東京商工リサーチによると、2021年の建設業の倒産は前年比14.5%減の1065件で、過去30年間で最も少なかった。ゼロゼロ融資など政府のコロナ対策が企業の資金繰りを下支えした影響が大きかった。ゼロゼロ融資は、コロナ禍で打撃を受けた企業の資金繰りを支援するため、日本政策金融公庫など政府系金融機関と民間金融機関が20年に取り扱いを始めた。融資の対象件数は約200万件に上り、実行額は40兆円を超える。
融資先では、最長5年まで設定できる据え置き期間(返済猶予期間)を2年以内にとどめている企業が多いとみられる。据え置き期間の終了後に返済負担が重くなる事態を避けるためだ。そうした企業では、コロナ禍3年目となる22年の末までにゼロゼロ融資の返済が始まる。これに伴い、建設業の倒産リスクが高まっている。
東京商工リサーチが発表した22年2月の全国企業倒産件数(負債額1000万円以上)は、前年同月比2.9%増の459件と9カ月ぶりに前年同月の実績を上回った。うち建設業は80件(前年同月比9.5%増)で、「サービス業他」の159件(同23.2%増)に次いで多かった。建設業の倒産件数が前年同月の実績を上回るのは3カ月連続だ。
コロナ禍による経営破綻も増加傾向にある。破産など法的倒産手続きの準備中を含むコロナ関連破綻は、22年3月2日に全業種で3000件に達した。建設業は318件で、全体の1割を超えている。21年2月にコロナ関連破綻が1000件に達した際には、建設業は83件と全体の1割に満たなかった。この1年間に、建設業のコロナ関連破綻の増勢が強まっている。

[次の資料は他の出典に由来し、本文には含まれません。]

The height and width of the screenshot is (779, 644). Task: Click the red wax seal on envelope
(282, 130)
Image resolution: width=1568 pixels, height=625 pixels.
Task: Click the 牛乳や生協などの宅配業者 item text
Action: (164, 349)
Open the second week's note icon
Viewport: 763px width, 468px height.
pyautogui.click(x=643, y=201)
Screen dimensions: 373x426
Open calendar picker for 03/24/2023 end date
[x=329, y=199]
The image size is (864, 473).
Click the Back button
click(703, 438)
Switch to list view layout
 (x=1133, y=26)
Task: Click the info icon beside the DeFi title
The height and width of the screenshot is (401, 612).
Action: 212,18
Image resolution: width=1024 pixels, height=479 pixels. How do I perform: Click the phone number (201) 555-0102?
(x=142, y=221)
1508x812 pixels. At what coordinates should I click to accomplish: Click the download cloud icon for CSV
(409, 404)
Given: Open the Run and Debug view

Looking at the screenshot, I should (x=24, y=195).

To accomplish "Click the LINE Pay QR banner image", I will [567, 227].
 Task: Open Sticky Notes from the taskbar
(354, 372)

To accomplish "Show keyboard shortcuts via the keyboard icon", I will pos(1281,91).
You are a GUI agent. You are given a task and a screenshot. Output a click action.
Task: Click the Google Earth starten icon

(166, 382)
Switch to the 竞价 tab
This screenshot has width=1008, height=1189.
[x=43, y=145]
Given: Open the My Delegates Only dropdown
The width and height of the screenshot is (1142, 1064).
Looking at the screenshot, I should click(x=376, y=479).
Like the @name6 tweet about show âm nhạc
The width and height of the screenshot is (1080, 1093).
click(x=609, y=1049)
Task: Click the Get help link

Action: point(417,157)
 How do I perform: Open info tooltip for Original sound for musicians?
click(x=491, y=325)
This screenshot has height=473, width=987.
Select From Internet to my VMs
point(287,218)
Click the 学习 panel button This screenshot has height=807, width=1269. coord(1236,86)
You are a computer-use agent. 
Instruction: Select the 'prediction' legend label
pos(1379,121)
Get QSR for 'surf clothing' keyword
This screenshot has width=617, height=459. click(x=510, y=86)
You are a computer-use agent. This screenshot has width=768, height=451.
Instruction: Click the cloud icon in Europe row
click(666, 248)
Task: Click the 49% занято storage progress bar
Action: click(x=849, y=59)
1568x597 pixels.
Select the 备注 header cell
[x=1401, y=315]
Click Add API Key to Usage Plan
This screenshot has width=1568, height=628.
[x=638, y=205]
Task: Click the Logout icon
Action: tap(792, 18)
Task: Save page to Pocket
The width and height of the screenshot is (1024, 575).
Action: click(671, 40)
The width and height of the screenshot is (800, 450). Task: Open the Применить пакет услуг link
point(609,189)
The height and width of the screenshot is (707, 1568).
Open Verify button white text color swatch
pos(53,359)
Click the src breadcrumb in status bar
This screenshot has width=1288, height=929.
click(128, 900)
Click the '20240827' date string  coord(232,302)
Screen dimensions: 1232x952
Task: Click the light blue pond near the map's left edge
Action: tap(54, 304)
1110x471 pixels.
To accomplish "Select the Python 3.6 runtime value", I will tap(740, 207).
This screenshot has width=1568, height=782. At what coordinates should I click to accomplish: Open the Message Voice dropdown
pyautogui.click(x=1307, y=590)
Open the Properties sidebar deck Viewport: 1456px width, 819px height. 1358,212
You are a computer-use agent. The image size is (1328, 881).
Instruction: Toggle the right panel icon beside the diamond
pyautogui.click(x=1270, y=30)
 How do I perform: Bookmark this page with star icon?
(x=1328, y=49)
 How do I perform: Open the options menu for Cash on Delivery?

建設業のコロナ関連破綻318社のうち、資本金1000万円未満の小規模な企業(個人企業を含む)が191社と全体の6割を占めた。負債額(判明分)では1億円以上5億円未満が125件と全体の4割近くに上る。東京商工リサーチでは、コロナ関連の支援の副作用で過剰債務に陥った中小企業が増え、ゼロゼロ融資の資金繰り支援効果も薄れたとみている。
」
ゼロゼロ融資問題は、建設業だけでなく多くの中小企業で問題となっています。使う予定がない企業でも、とりあえずということで融資を申し込み、手元に現金が入ったことで、過剰な設備投資や、必要ないようなものを買った会社も多くあったようです。「コロナ前から苦しかった中小企業が、ゼロゼロ融資でさらに借金が膨らんだ」との声も聞かれます。
コロナから2年が過ぎ、景気回復の兆しも見えず、売上も増えない中、これから融資の返済に迫られる中小企業には、倒産の危険性がある企業が多くあるようです。ゼロゼロ融資は、結局倒産予備軍の企業の延命をはかっただけのような気もします、本来であれば、競争力のない企業は、早めに淘汰された方が、人材の流動化も図られ、日本経済全体からみても、有効だったのではないでしょうか?
これから工事を発注する場合は、企業の信用力調査と万が一の倒産時の対応も考える必要があるのかもしれません。